- **Challenge**: Pick out every line of the data below that contains the string "height" and copy those lines. Case counts.

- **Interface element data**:
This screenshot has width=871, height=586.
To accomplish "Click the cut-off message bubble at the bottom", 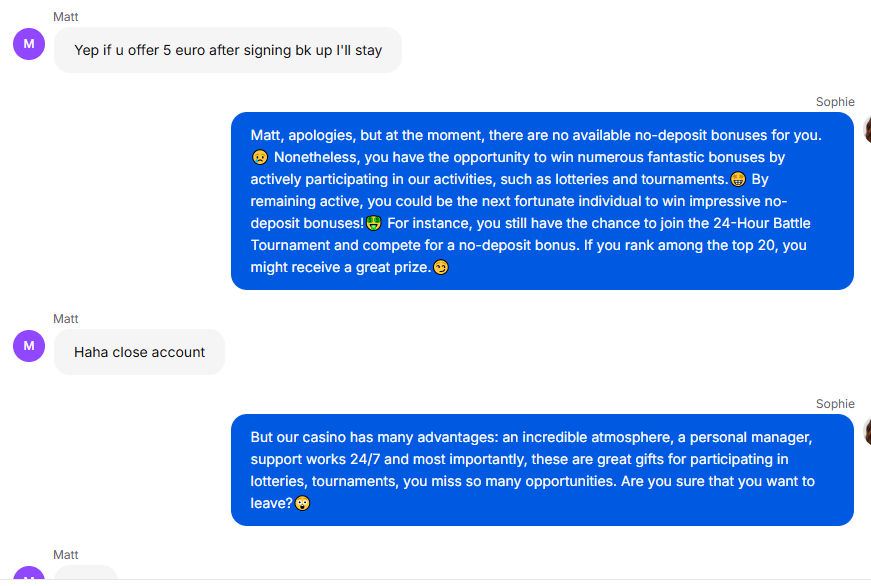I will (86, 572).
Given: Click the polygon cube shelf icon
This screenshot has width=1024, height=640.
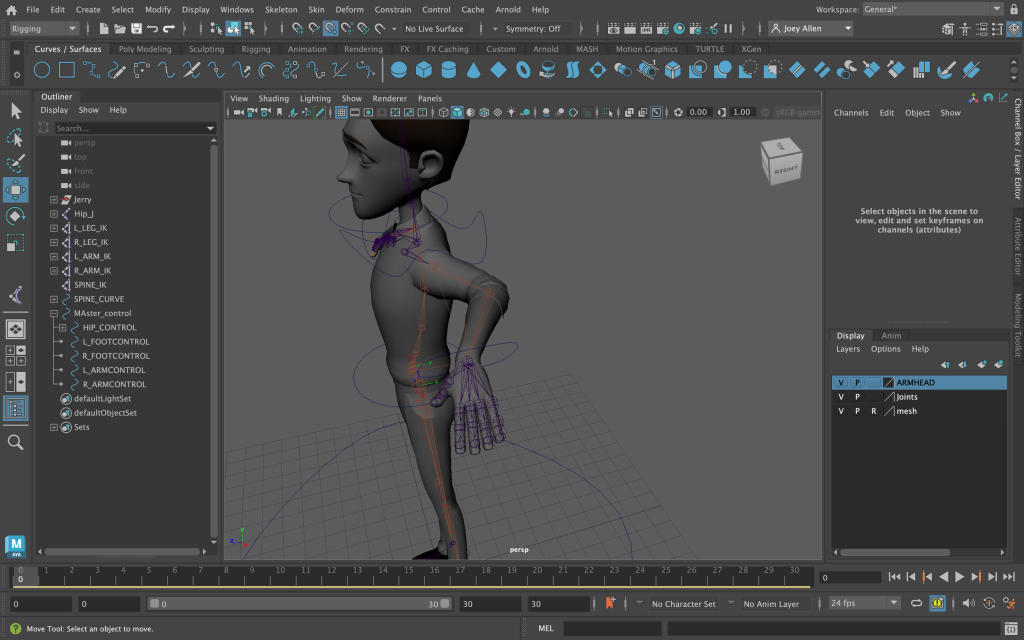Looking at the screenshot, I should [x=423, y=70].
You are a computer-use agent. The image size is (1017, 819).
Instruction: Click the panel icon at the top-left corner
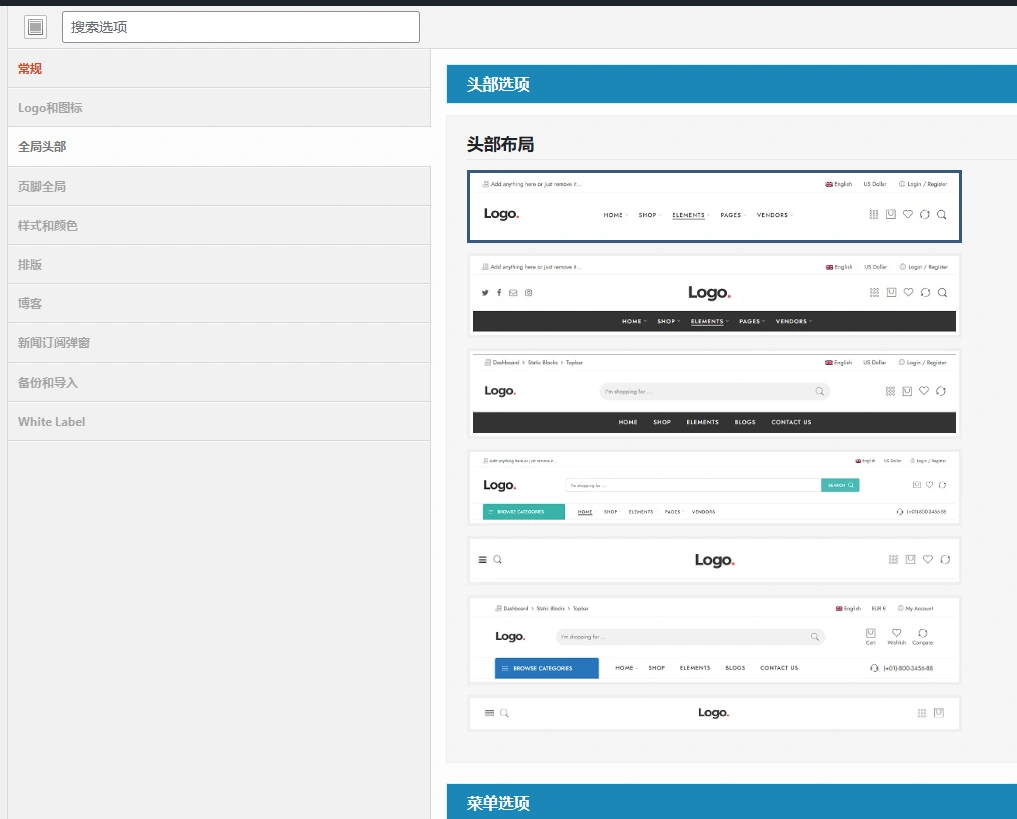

- **Output for this exercise**:
This screenshot has width=871, height=586.
This screenshot has width=1024, height=640.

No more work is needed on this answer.